Também pode haver desafios legais. Embora as Nações Unidas afirmem que as resoluções do Conselho de Segurança são consideradas direito internacional, os juristas debatem se todas as resoluções são vinculativas para os Estados-membros, ou apenas aquelas adoptadas sob capítulo VII da Carta da ONU, que trata das ameaças à paz. A resolução aprovada na segunda-feira não mencionou explicitamente o Capítulo VII.
Autoridades da ONU disseram que ainda era vinculativo para Israel, mas alguns países discordaram. A Coreia do Sul disse na segunda-feira que a resolução não era “explicitamente coercitivo no âmbito do Capítulo VII”, mas que refletia um consenso da comunidade internacional.
Crucialmente, a embaixadora dos EUA nas Nações Unidas, Linda Thomas-Greenfield, sustentou que o a resolução não era vinculativa. Os Estados Unidos, que detêm um poder significativo no Conselho de Segurança devido ao seu assento permanente, provavelmente consideram a aprovação da resolução mais um instrumento político valioso do que uma ordem vinculativa, disseram os especialistas.
A abstenção dos EUA envia um sinal poderoso das suas prioridades políticas, mesmo que, a curto prazo, seja pouco provável que o Conselho de Segurança tome novas medidas, de acordo com Ivo H. Daalder, antigo embaixador americano na NATO.
“Nem Israel nem o Hamas serão influenciados por uma resolução da ONU”, disse Daalder.
E quanto à ajuda?
Israel controla o fluxo de ajuda para Gaza e, após cinco meses de guerra, os habitantes de Gaza enfrentam uma grave crise de fome que beira a fome, especialmente no norte, segundo as Nações Unidas e os residentes do território.
Grupos de ajuda humanitária culparam Israel, que anunciou um cerco ao território depois de 7 de Outubro. Dizem que as autoridades impediram a entrega de ajuda através de inspecções e restrições rigorosas.
Israel argumenta que trabalha para evitar que a ajuda chegue ao Hamas e diz que os seus responsáveis podem processar mais ajuda do que os grupos de ajuda conseguem distribuir dentro do território. A crescente ilegalidade em Gaza também dificultou a distribuição de ajuda, com alguns comboios a terminarem em violência mortal.
Pouca coisa mudou esta semana. O número de camiões de ajuda que entraram em Gaza na terça-feira a partir das duas passagens de fronteira abertas para ajuda correspondeu aproximadamente ao número médio diário de travessias deste mês, segundo dados da ONU. Esse número, cerca de 150 caminhões por dia, é quase 70% menor que o número anterior a 7 de outubro.

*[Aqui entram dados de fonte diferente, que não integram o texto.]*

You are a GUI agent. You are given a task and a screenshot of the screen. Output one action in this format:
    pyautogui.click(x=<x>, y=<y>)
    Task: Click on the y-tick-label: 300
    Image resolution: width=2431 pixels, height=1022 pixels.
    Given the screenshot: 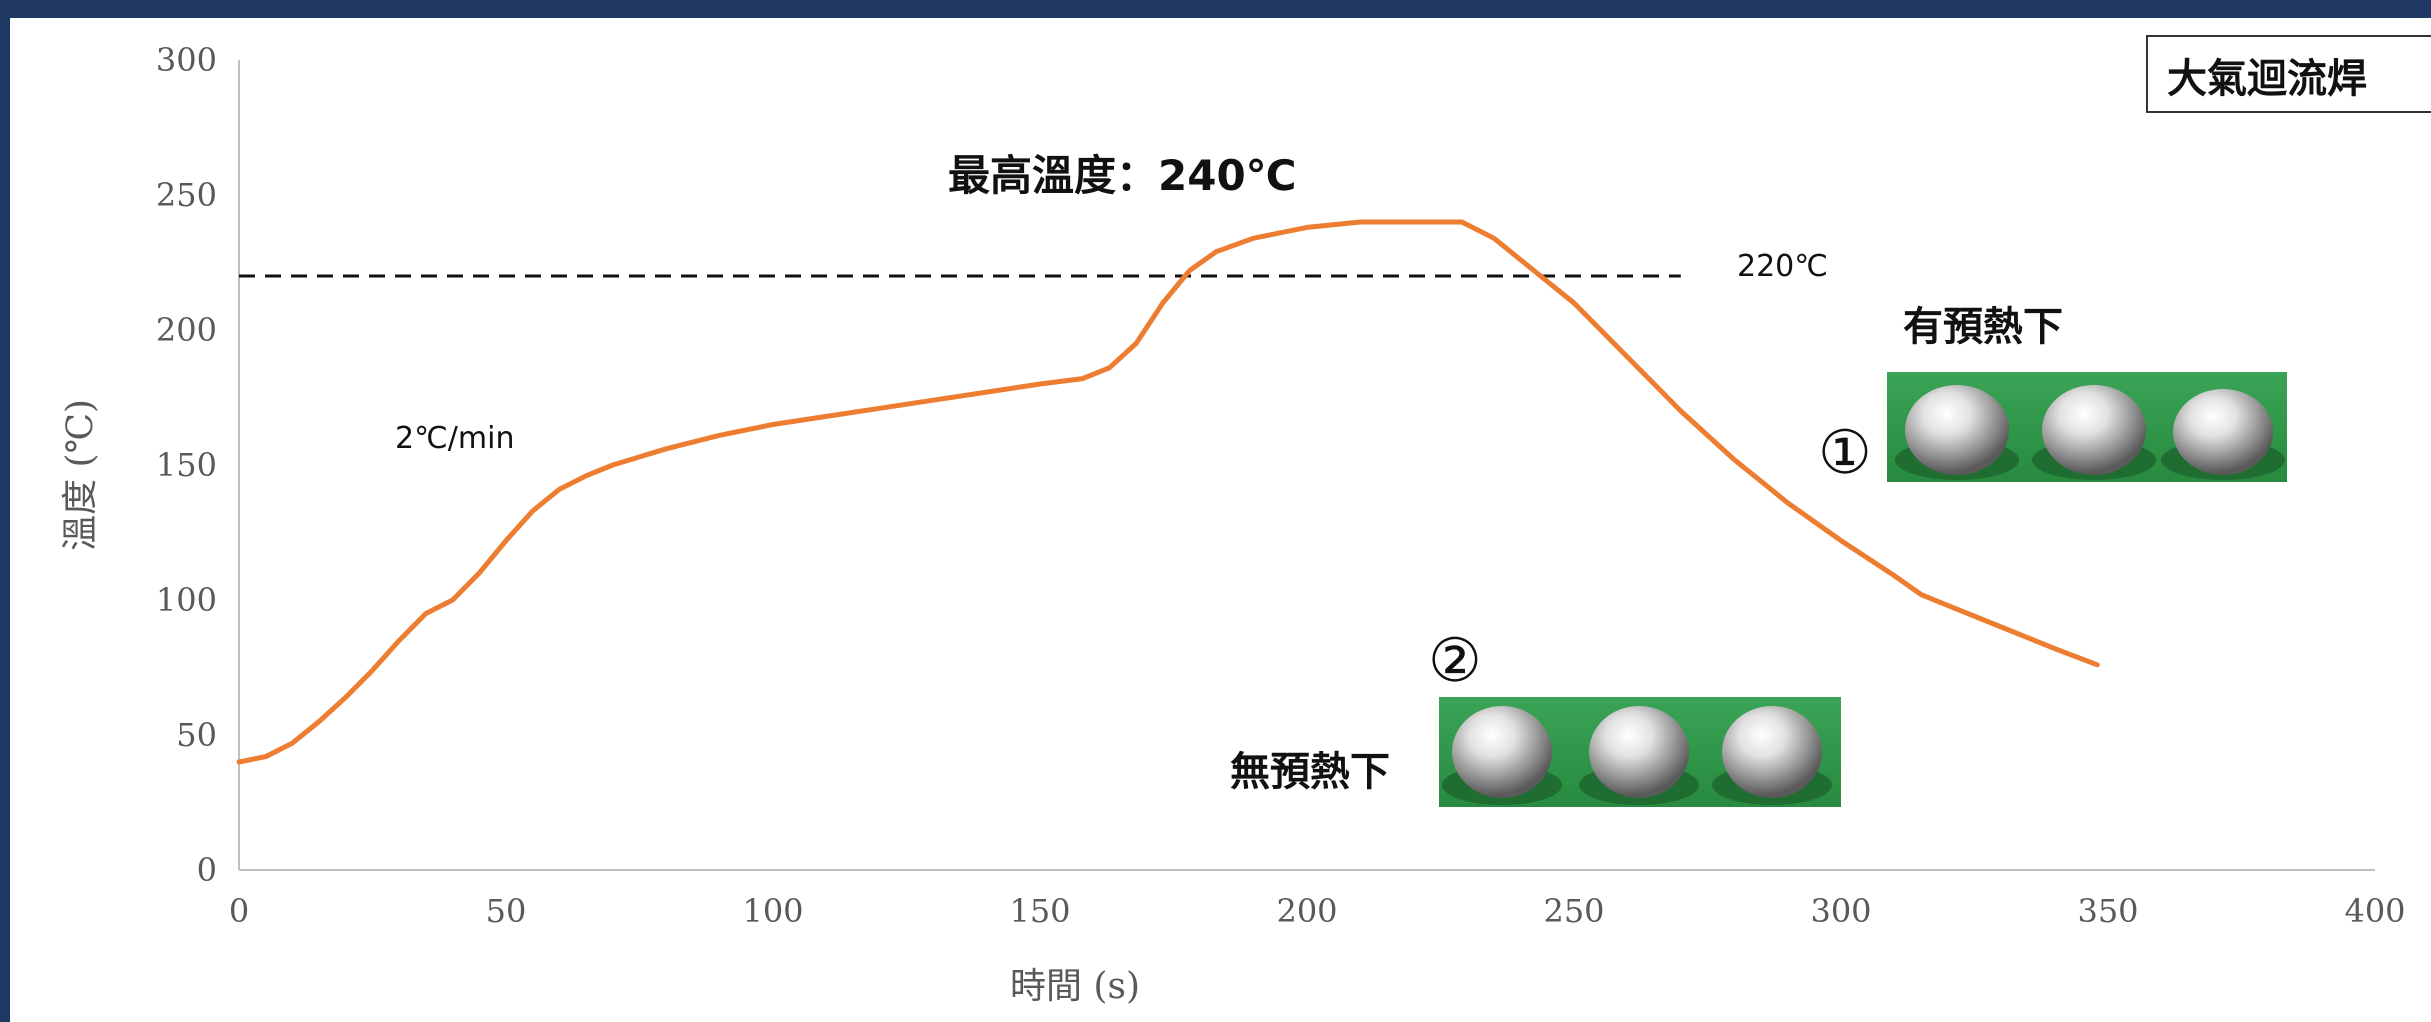 What is the action you would take?
    pyautogui.click(x=186, y=60)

Como a resolução afetou a diplomacia?
Israel e o Hamas parecem ainda estar distantes nas negociações destinadas a mediar a suspensão dos combates e a troca de reféns por prisioneiros palestinianos.
Mediadores estiveram no Catar para tentar diminuir as disparidades. Mas na noite de segunda-feira, o Hamas rejeitou a contraproposta mais recente de Israel e o seu líder político, numa visita a Teerão esta semana, disse que a resolução mostrava que Israel estava isolado diplomaticamente.
O primeiro-ministro Benjamin Netanyahu, de Israel, argumentou que a resolução atrasou as negociações, encorajando o Hamas a resistir por melhores condições.
O maior obstáculo nas negociações de cessar-fogo foi recentemente o número de prisioneiros palestinos a serem libertados, em particular aqueles que cumprem penas prolongadas por violência contra israelenses, disseram autoridades dos EUA e de Israel.